Living

Mah-jongg mania

A group of friends who gather weekly to play mah-jongg decided to let someone else win the game for a change.

The Hilton Head Island women -- Char Long, Johanna Galasso, Lee Burke, Ceil Meyers and Laraine Mitchell -- gather every Tuesday at Dolphin Head Golf Club for lunch and several hands of the ancient Chinese game. While playing, the women started talking about using their hobby as a way to give back to the community.

They brainstormed about who they wanted to help, and several organizations came to mind. They decided upon the nonprofit Hospice Care of the Lowcountry. The group offers care and support to patients near the end of life and their loved ones in Beaufort and Jasper counties. Long said each of the women has had an experience with a hospice group at some point, so the idea of helping a local hospice hit home.

"Because we enjoy the game so much and it is such a social game, we thought that we would like to put something together where we could make a difference," Long said.
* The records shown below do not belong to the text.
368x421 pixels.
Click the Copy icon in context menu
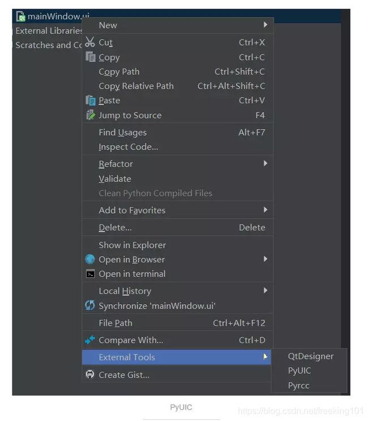tap(90, 57)
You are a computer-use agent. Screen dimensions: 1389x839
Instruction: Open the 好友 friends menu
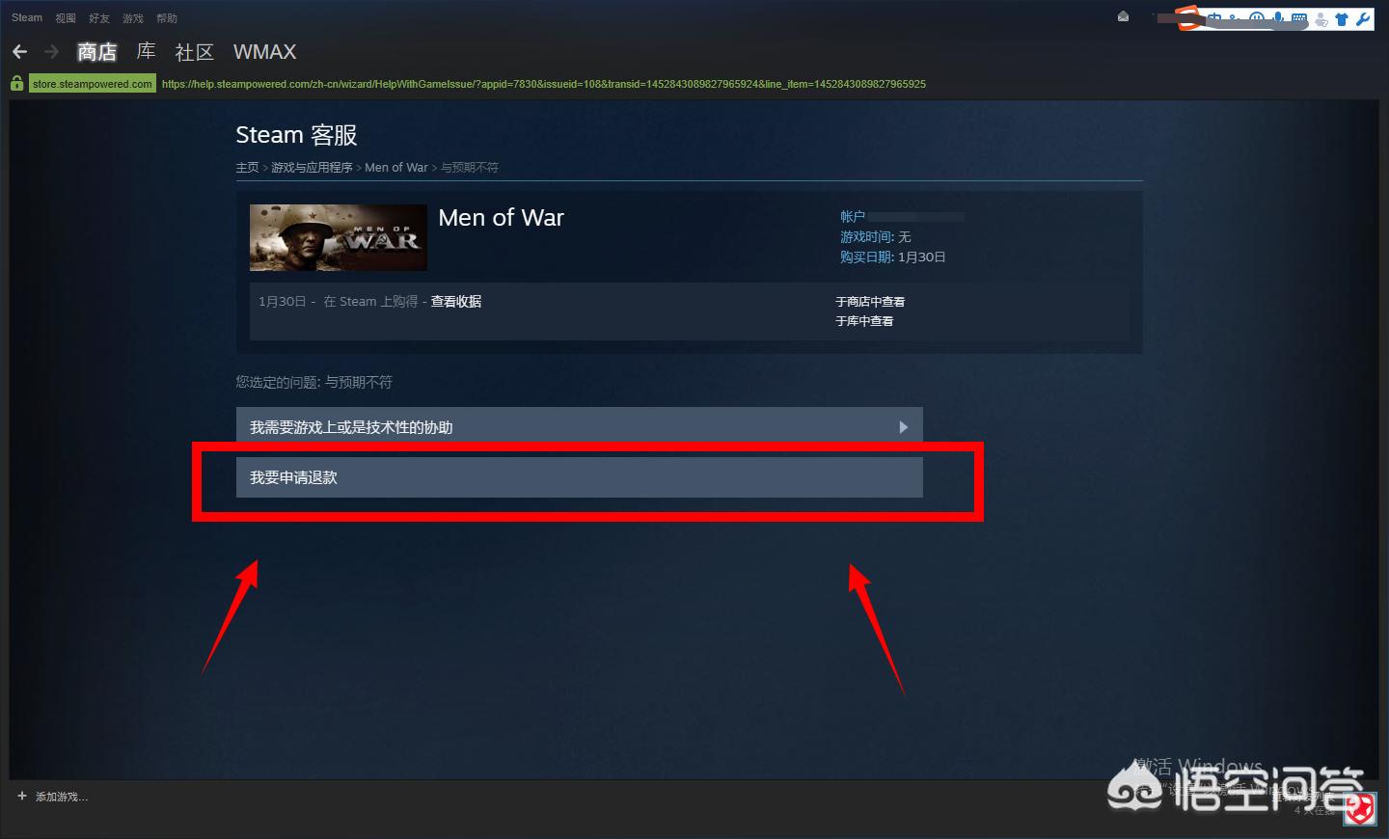(99, 18)
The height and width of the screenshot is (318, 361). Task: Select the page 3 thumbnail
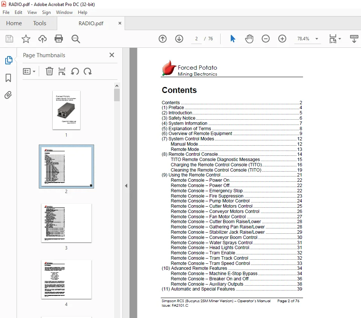pyautogui.click(x=66, y=223)
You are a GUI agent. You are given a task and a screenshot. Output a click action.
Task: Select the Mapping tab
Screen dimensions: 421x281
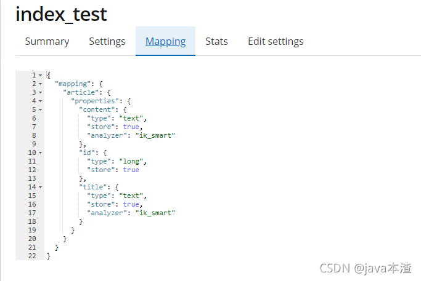pos(165,42)

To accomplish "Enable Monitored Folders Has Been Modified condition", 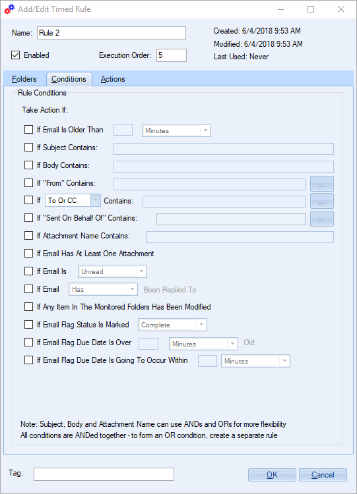I will 29,306.
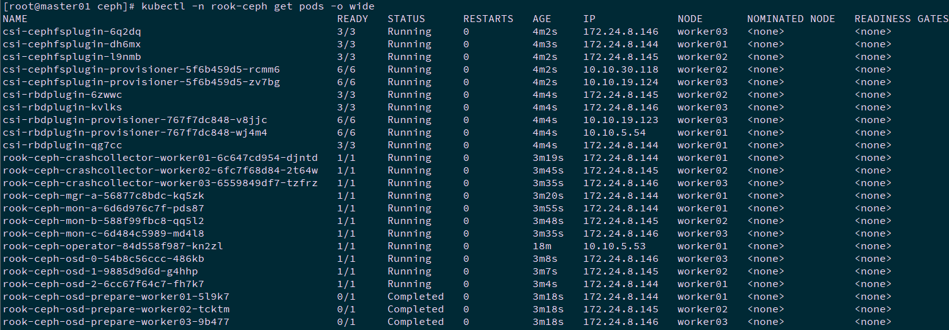Click the csi-cephfsplugin-6q2dq pod name
The width and height of the screenshot is (949, 330).
click(x=71, y=32)
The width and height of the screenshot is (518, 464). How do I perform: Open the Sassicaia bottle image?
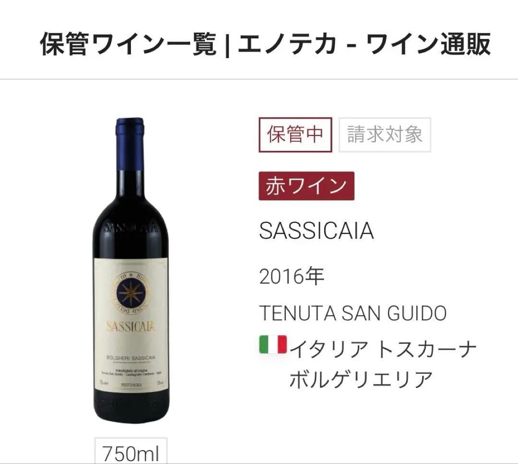pyautogui.click(x=131, y=270)
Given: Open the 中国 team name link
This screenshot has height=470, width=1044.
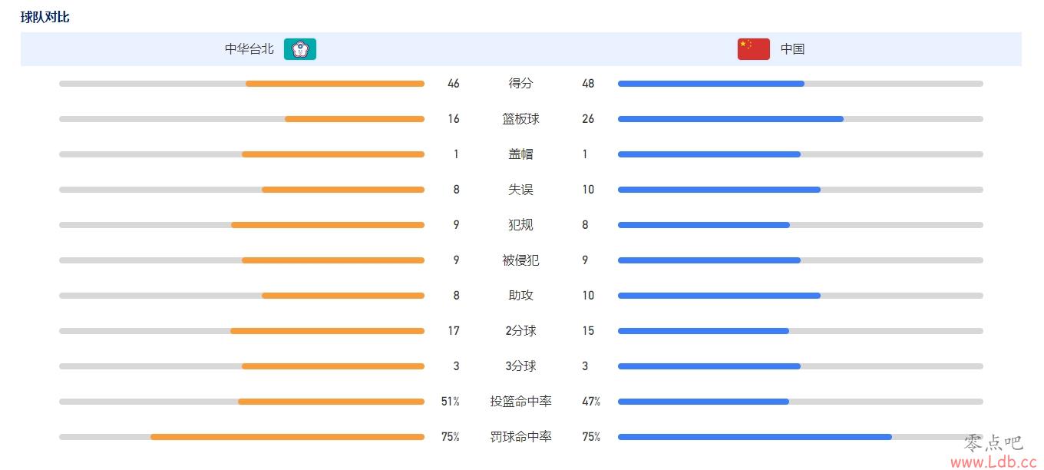Looking at the screenshot, I should [792, 49].
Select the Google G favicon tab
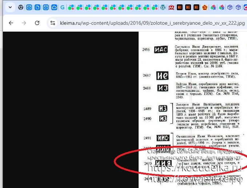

In August the friends began planning a women's Mah-jongg Mania fundraiser. They secured a location at Palmetto Hall Plantation Club on Hilton Head. They solicited local businesses for donations and were overwhelmed with the generosity. Everything from theater tickets and dining certificates to mah-jongg sets were donated. Some items were used for prizes while others were sold in a mah-jongg boutique or used in a silent auction. All that hard work culminated with a Jan. 25 event, where the group of women raised $4,000 for Hospice Care through donations and ticket and merchandise sales.

"It was amazing how the combination of Hospice and mah-jongg just excited everyone," Burke said, adding that they were hoping for 25 guests and ended up with 100. They even had to turn people away because the venue could only hold 100 people.

The club's ballroom was decorated in the traditional Chinese colors of red and gold. Tables were adorned with mah-jongg tabletops and Chinese takeout boxes. Inside the boxes were all sorts of goodies for guests to take home, including Chinese New Year buttermints, Susan G. Komen breast cancer awareness bracelets, fortune cookies and, of course, chocolates that looked like mah-jongg tiles. The lunch menu included penne pasta, grilled chicken and for dessert -- chocolate mousse served in a martini glass.

"A lot of people supported us in this venture because they had had dealings with hospice before," Long said.

The women gave a check to Hospice Care of the Lowcountry executive director Jenny Brasington at their weekly meeting Feb. 1. And they are already planning another fundraiser to benefit hospice next year. Brasington couldn't say enough about what the group of women did for her organization.

"These ladies did a great job," she said. "We're going on our 29th year serving the community, and it is with the help of groups like this and the support of the community that allows us to continue our services."